In addition, you must consider how your organization manages global opportunities today. Often, it involves casual or informal sharing. Unfortunately, this usually is inadequate because the appropriate people in your organization may not see or understand the opportunities. Companies are using different techniques today to address this tough problem — with mixed results. We recommend an approach called HUAA that has proven effective.
A More Effective Approach
HUAA stands for Heard, Understood, Acknowledged and Actioned. It consists of the following core steps:
1. Identifying opportunities (Heard);
2. Entering them into an electronic system;
3. Having experts review them (Understood),
4. Accepting or rejecting them (Acknowledged); and
5. Assigning each to leadership to resolve and track to closure (Actioned).
A good HUAA process provides visibility to leadership about the opportunities being identified, and reports on the progress in real time (Figure 2).
The approach offers a number of other significant benefits:
• Efficient collection. Important opportunities from many sources (internal and external) are collected and entered into the HUAA management system, streamlining the recording process and getting the opportunities quickly to decision-makers.
• Expert review. These opportunities are vetted, parsed and resolved for inclusion or exclusion, with the decision documented and communicated.
• Accountable assignment. Accepted opportunities are systematically assigned to leaders and managed across the enterprise at the executive level.
• Action. Leaders are held accountable for their actions. Moreover, results of their actions as well as inaction can be seen real time, which spurs action.
• Results. The organization will gain competitive advantage by active listening, learning from its experience as well as the experience of others, and by taking action.
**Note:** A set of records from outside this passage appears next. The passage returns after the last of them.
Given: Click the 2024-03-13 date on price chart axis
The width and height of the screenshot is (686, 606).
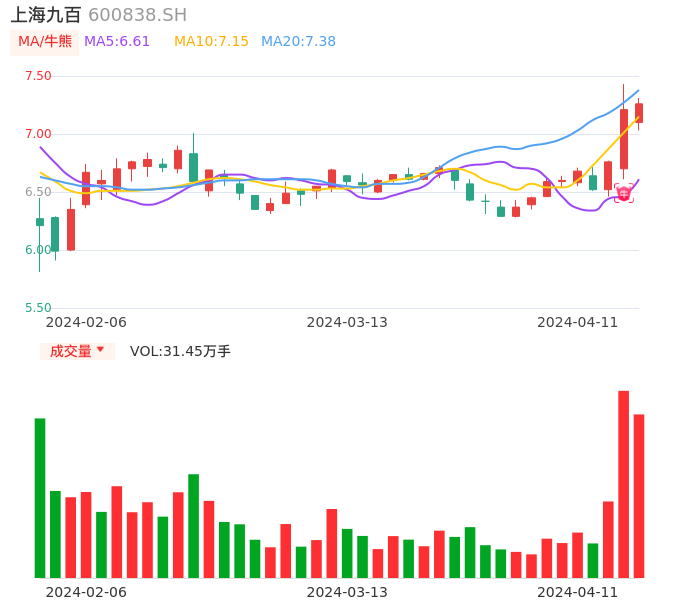Looking at the screenshot, I should [x=347, y=322].

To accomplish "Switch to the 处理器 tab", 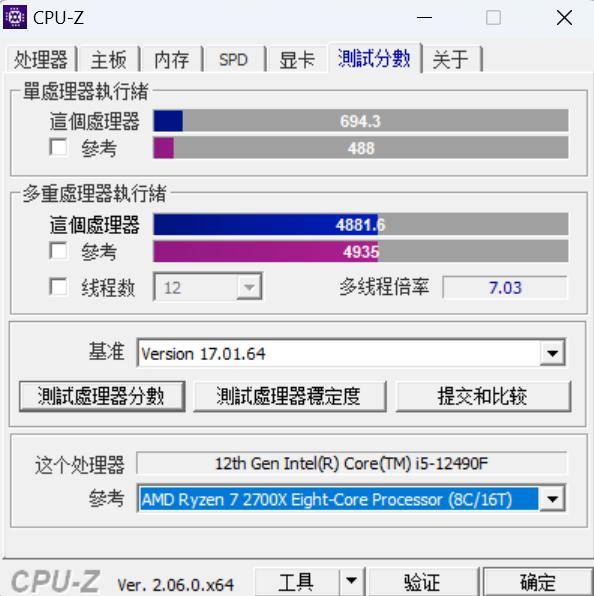I will pos(41,59).
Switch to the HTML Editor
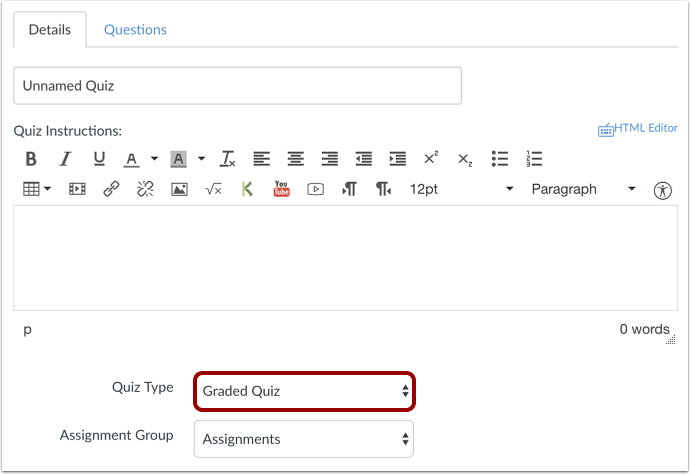Screen dimensions: 690x474 (x=638, y=129)
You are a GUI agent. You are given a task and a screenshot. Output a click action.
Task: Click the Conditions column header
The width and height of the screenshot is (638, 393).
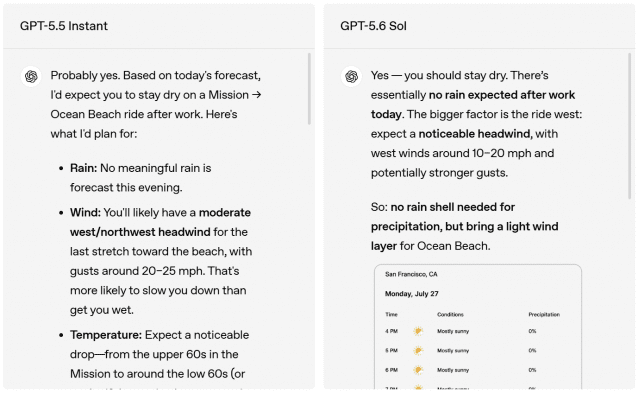[450, 314]
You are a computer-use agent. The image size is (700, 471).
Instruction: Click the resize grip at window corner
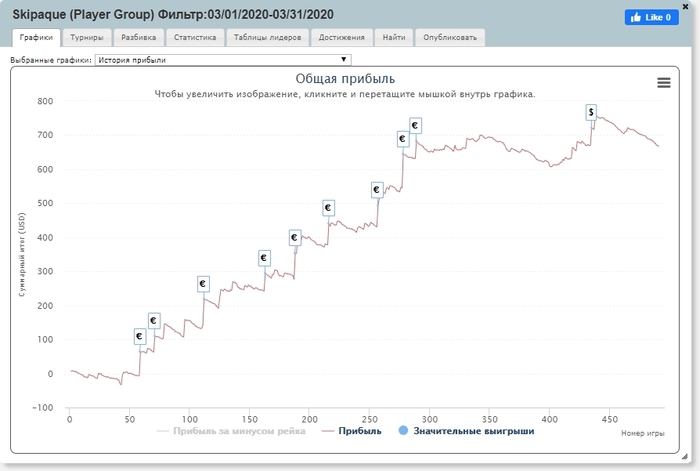point(685,456)
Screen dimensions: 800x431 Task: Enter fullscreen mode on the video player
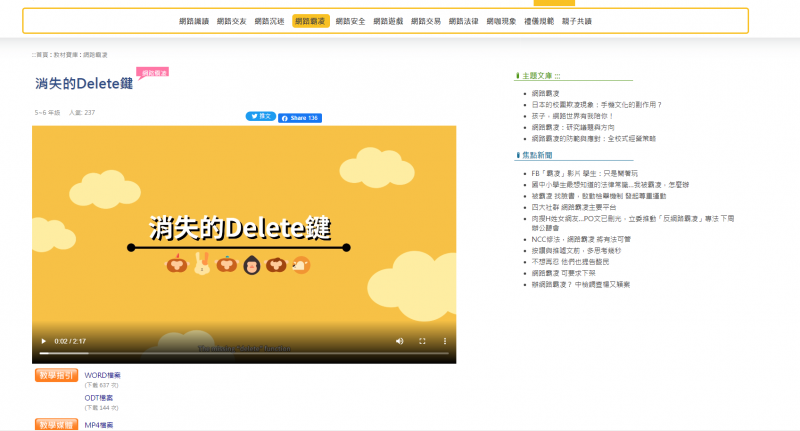(x=422, y=342)
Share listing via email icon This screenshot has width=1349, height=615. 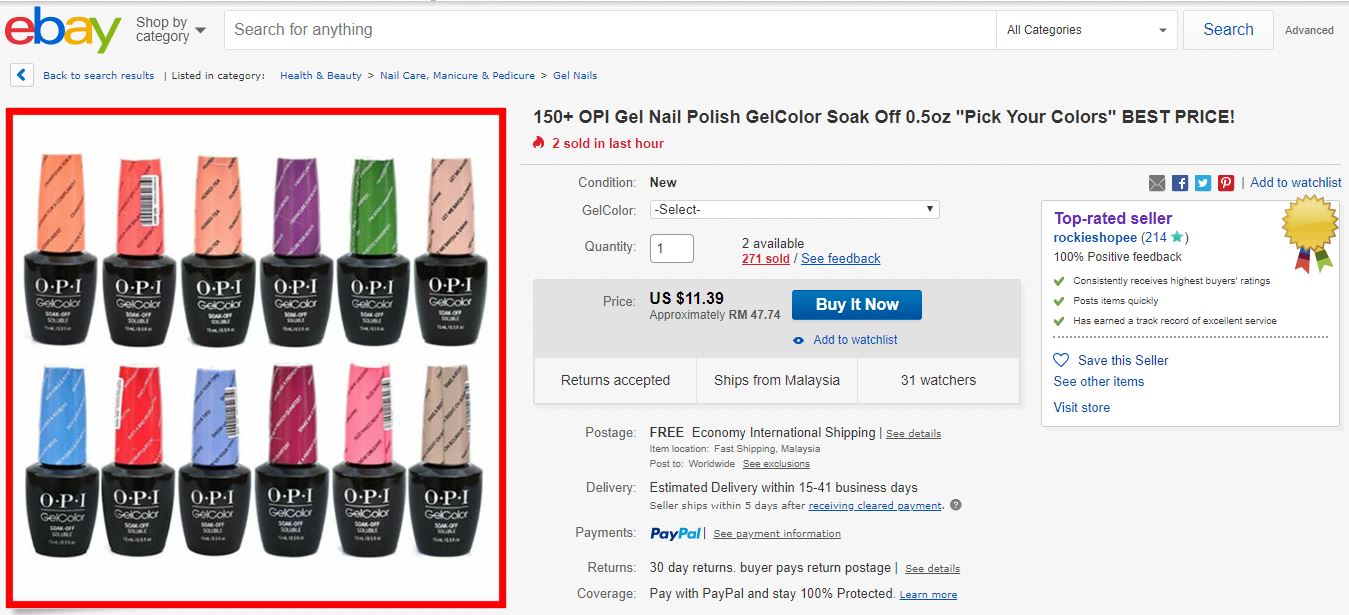click(x=1157, y=182)
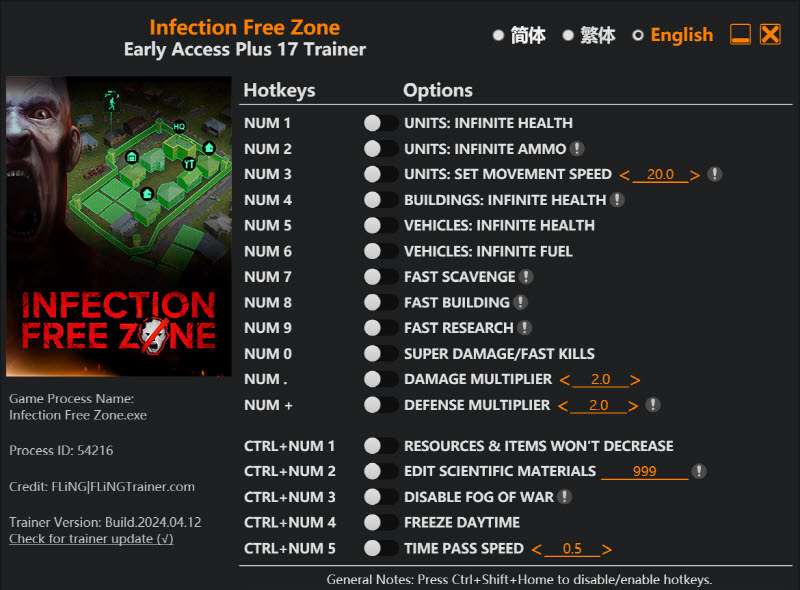Click info icon beside Buildings Infinite Health
Screen dimensions: 800x590
coord(617,200)
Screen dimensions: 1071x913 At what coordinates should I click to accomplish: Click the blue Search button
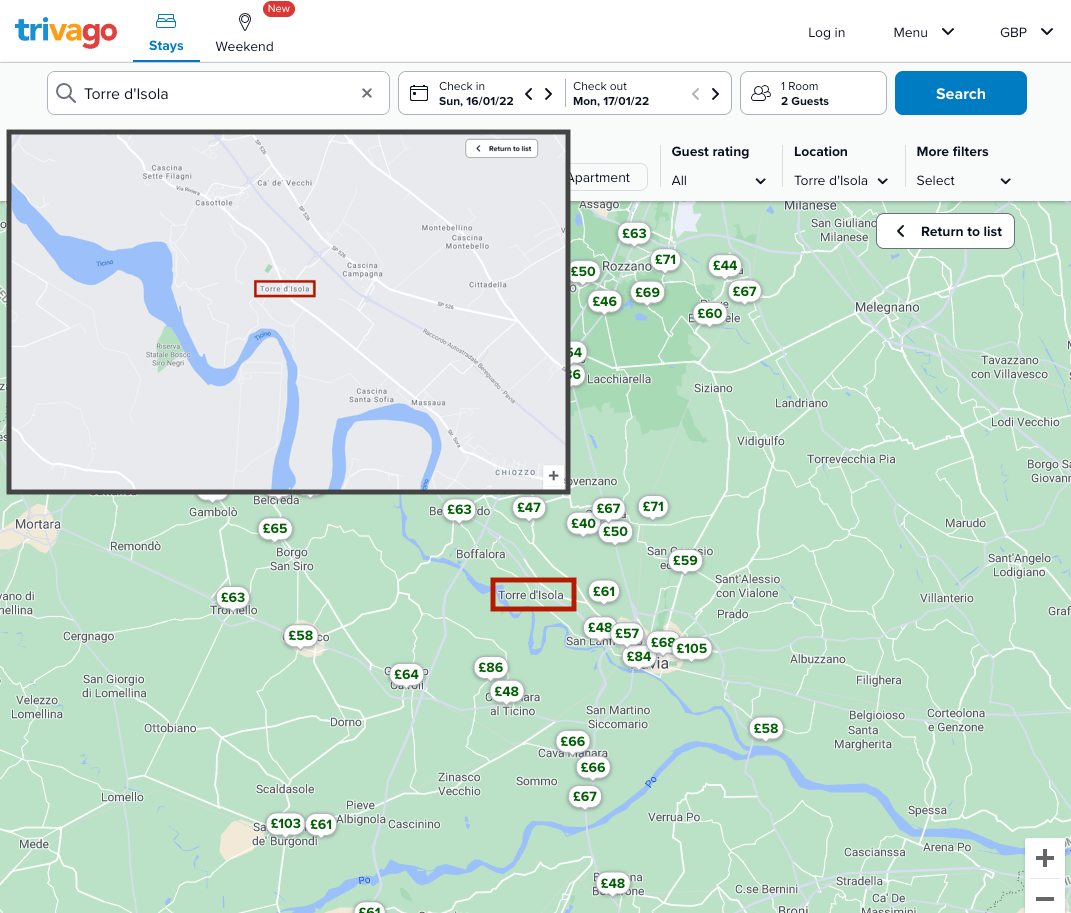[960, 92]
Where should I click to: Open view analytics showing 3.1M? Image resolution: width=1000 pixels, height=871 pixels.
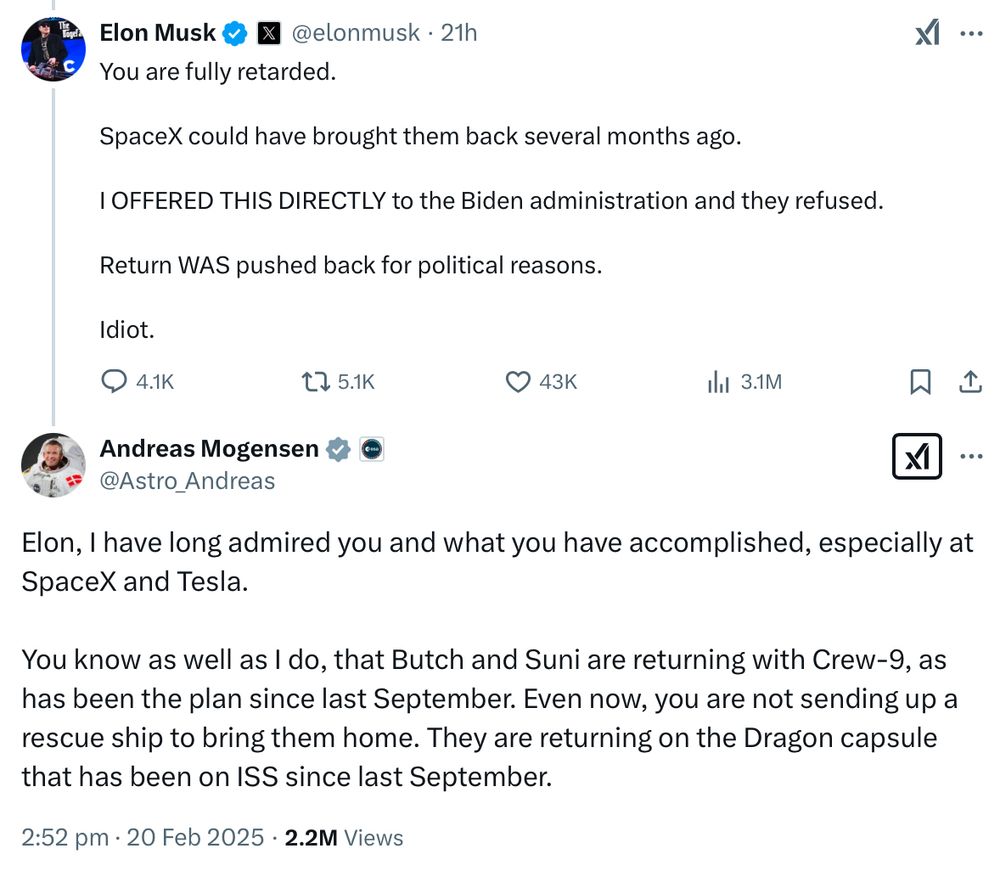tap(718, 381)
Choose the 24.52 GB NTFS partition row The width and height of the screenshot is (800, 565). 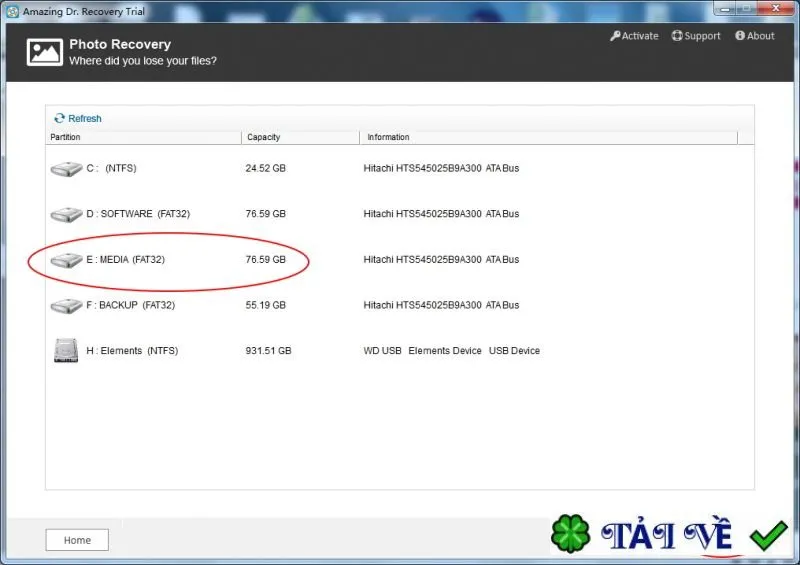399,168
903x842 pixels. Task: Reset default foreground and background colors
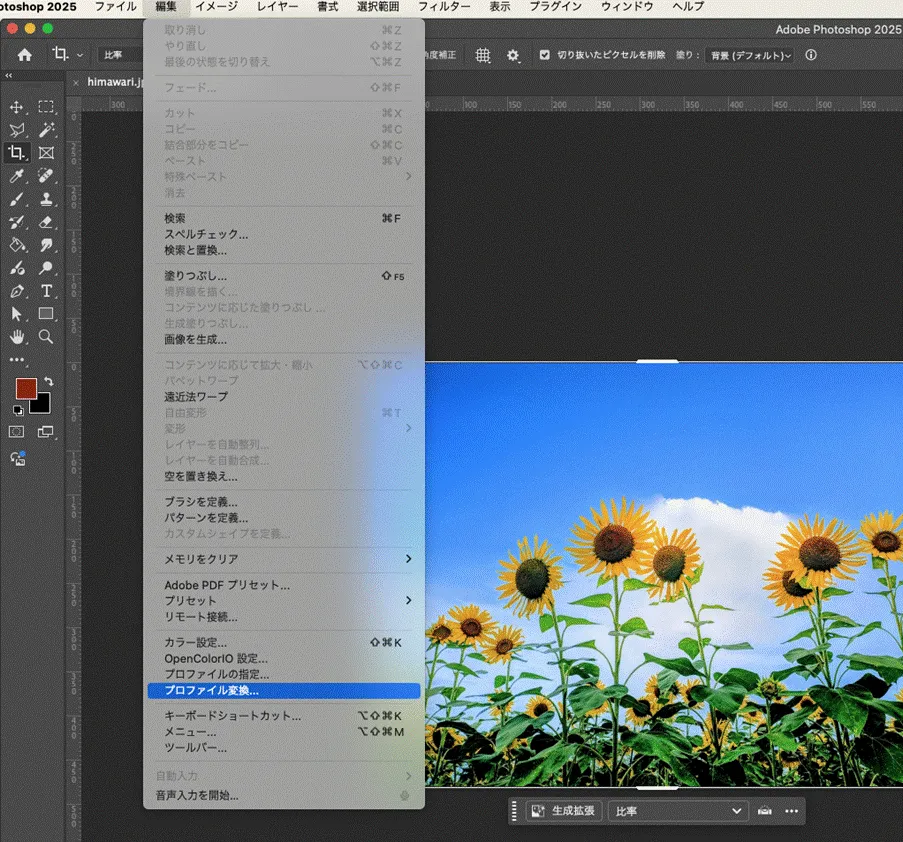click(x=17, y=410)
The results of the process can be audited, judged and continually improved.
The HUAA process can underpin an organization’s knowledge-management strategy and provide the most important part — action!
Figure 2. This formal process involves several distinct steps and requires both feedback to the idea initiator and action.
HUAA Steps
The management system is a blend of people, technology and process. All the pieces must fit together and work efficiently. Probably the most important design element is the visible accountability of everyone involved, which allows leadership to constantly review progress and ask questions about global opportunities and their closure. Let’s take a deeper look at each of the HUAA steps.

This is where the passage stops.